** START OF Records for the task **
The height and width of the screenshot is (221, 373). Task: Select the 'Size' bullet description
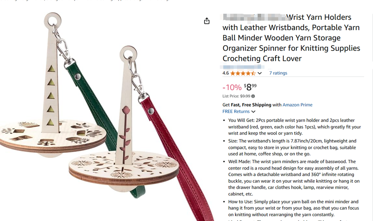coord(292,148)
** END OF Records for the task **
** START OF Records for the task **
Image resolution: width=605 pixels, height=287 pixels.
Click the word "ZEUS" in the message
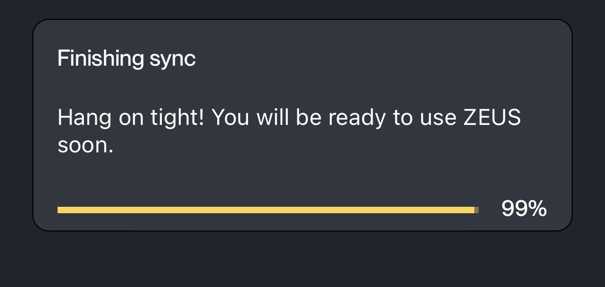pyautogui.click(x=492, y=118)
** END OF Records for the task **
• Your objective: Write out the data exactly, everything from the line containing "Image resolution: width=605" down to the line containing "pyautogui.click(x=492, y=118)", including both of those lines. Leave the pictures out of your answer.

• Result of this task:
Image resolution: width=605 pixels, height=287 pixels.
Click the word "ZEUS" in the message
pyautogui.click(x=492, y=118)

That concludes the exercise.